The VBS is an international video content search competition that evaluates the state-of-the-art of interactive video retrieval systems. It is performed annually as a special event at the International Conference on MultiMedia Modeling (MMM) since 2012. It aims at pushing research on large-scale video retrieval systems that are effective, fast, and easy to use for content search scenarios that are truly relevant in practice (e.g., known-item search in an ever-increasing video archive, as nowadays ubiquitous in many domains of our digital world).
The VBS consists of an expert session and a novice session. In the expert session the developers of the systems themselves try to solve different types of content search queries that are issued in an ad-hoc manner. Although the dataset itself is available to the researchers several months before the actual competition, the queries are unknown in advance and issued on-site. In the novice session volunteers from the MMM conference audience (without help from the experts) are required to solve another set of tasks. This should ensure that the interactive video retrieval tools do not only improve in terms of retrieval performance but also in terms of usage (i.e., ease-of-use).
There are different types of queries:
- Known-Item Search (KIS): a single video clip (20 secs long) is randomly selected from the dataset and visually presented with the projector on-site. The participants need to find exactly the single instance presented. Another task variation of this kind is textual KIS, where instead of a visual presentation, the searched segment is described only by text given by the moderator (and presented as text via the projector).

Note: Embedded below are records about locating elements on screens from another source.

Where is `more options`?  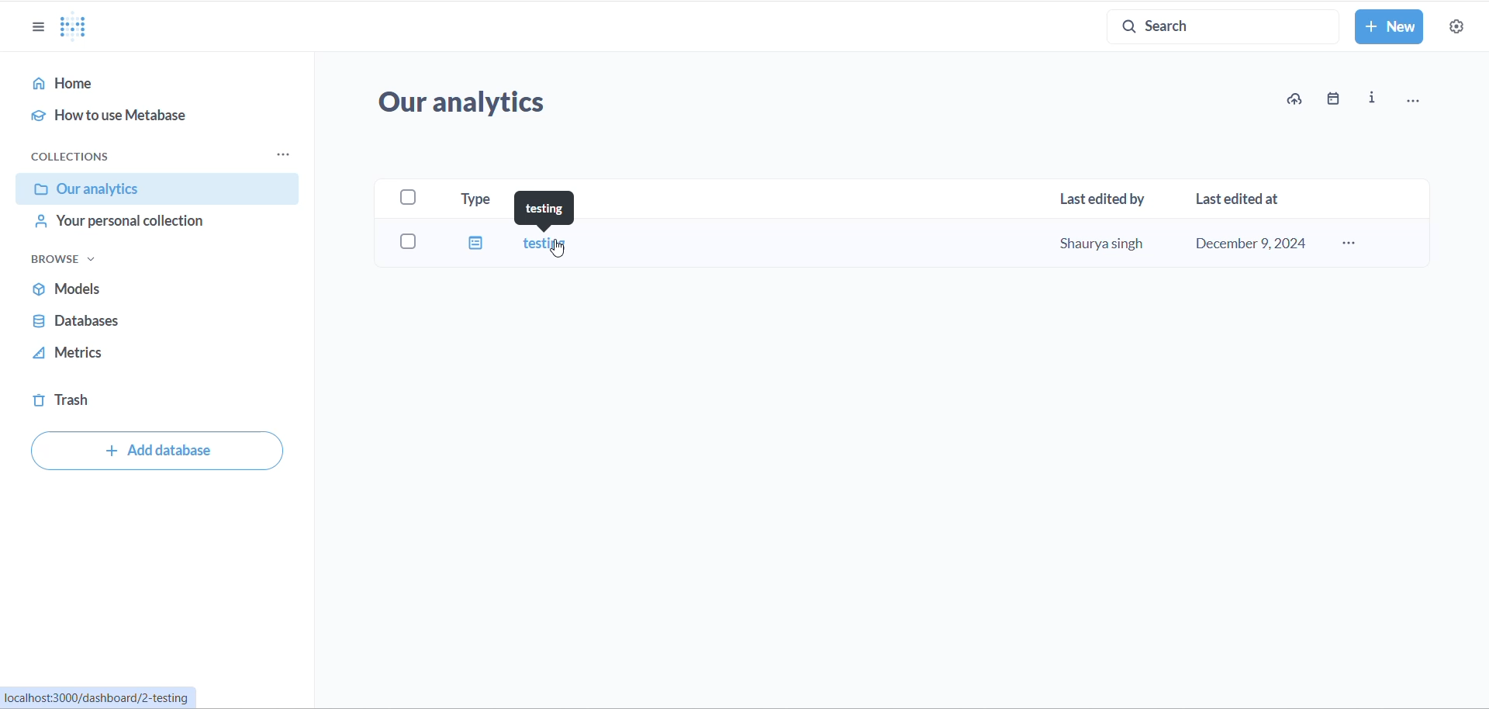 more options is located at coordinates (1351, 245). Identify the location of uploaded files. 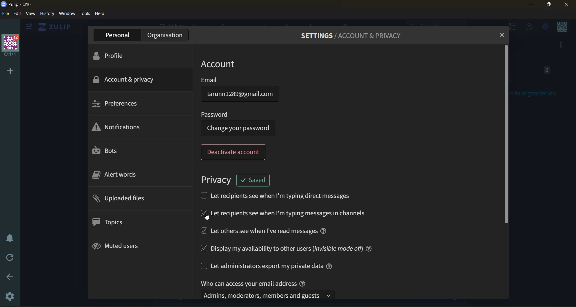
(121, 200).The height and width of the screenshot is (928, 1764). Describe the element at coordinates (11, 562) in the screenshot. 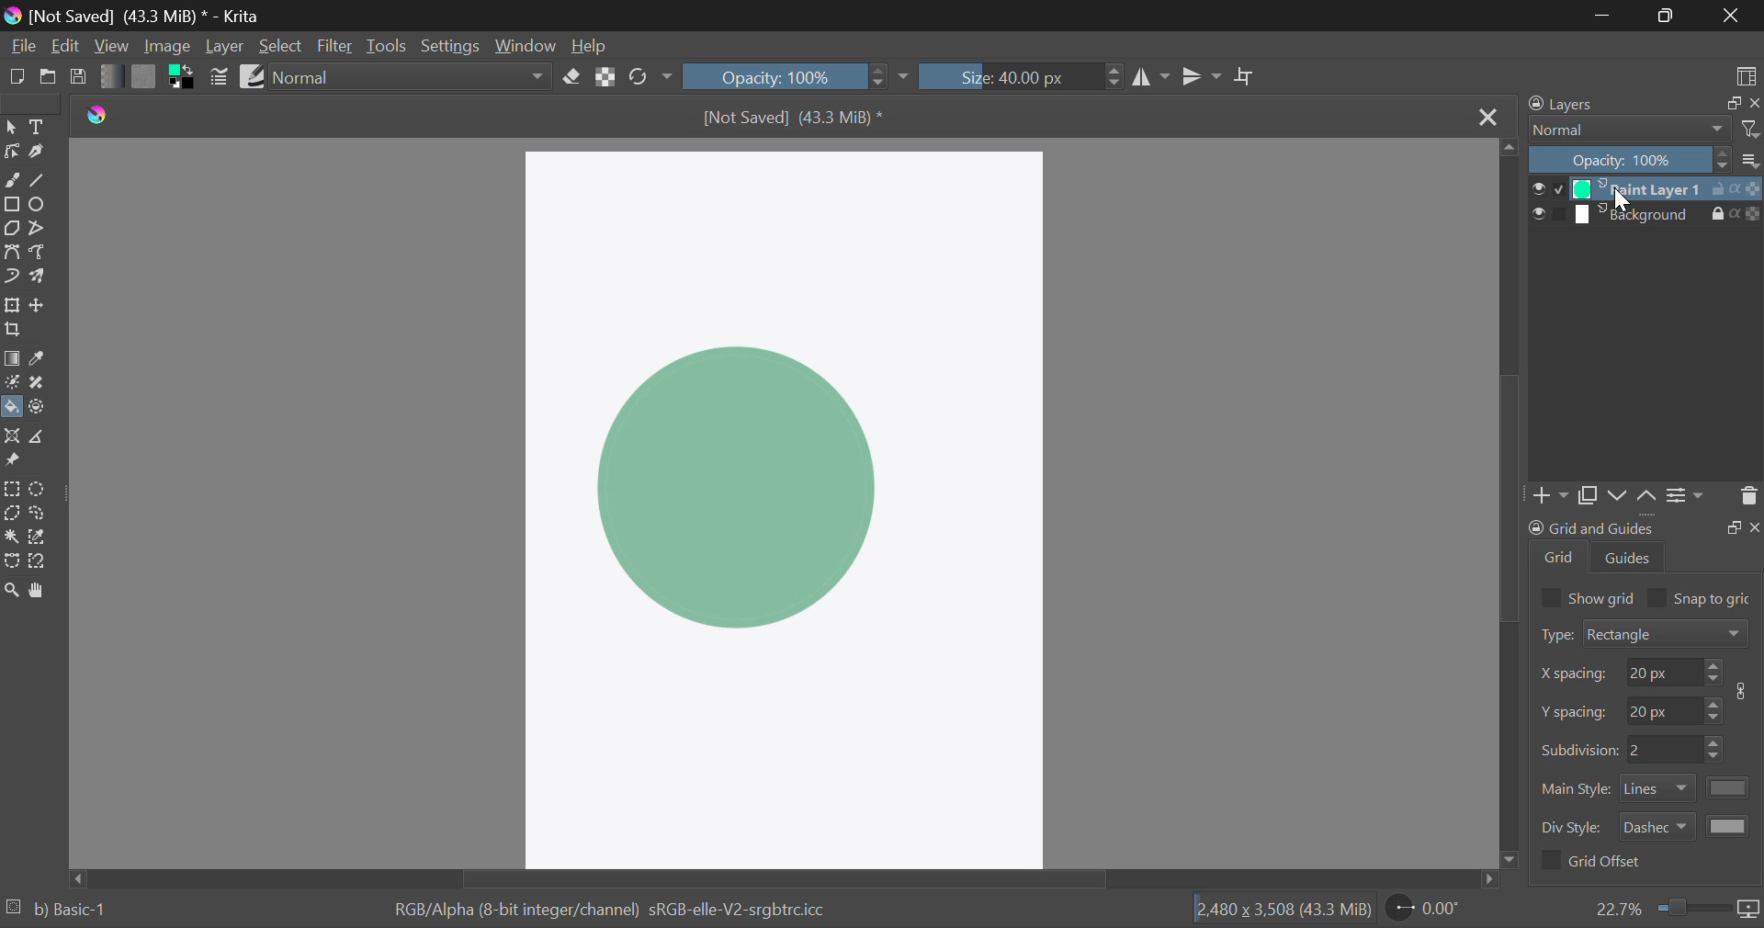

I see `Bezier Curve Selection` at that location.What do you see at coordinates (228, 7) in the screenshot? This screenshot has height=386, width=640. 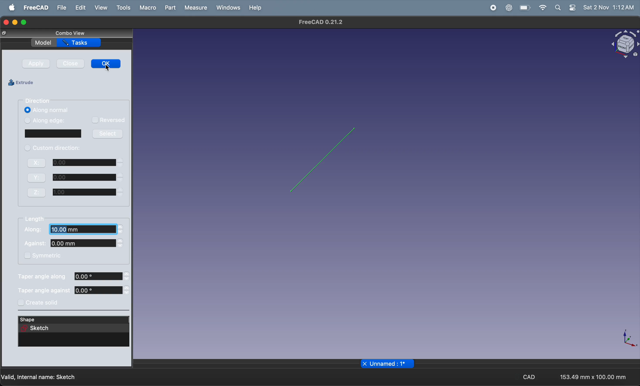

- Ad-hoc Video Search (AVS): here, a rather general description of many shots is presented by the moderator (e.g., „Find all shots showing cars in front of trees“) and the participants need to find as many correct examples (instances) according to the description.
Each query has a time limit (e.g., 5-7 minutes) and is rewarded on success with a score that depends on several factors: the required search time, the number of false submissions (which are penalized), and the number of different instances found for AVS tasks. For the latter case it is also considered, how many different ‚ranges‚ were submitted for an AVS tasks. For example, many different but temporally close shots in the same video count much less than several different shots from different videos.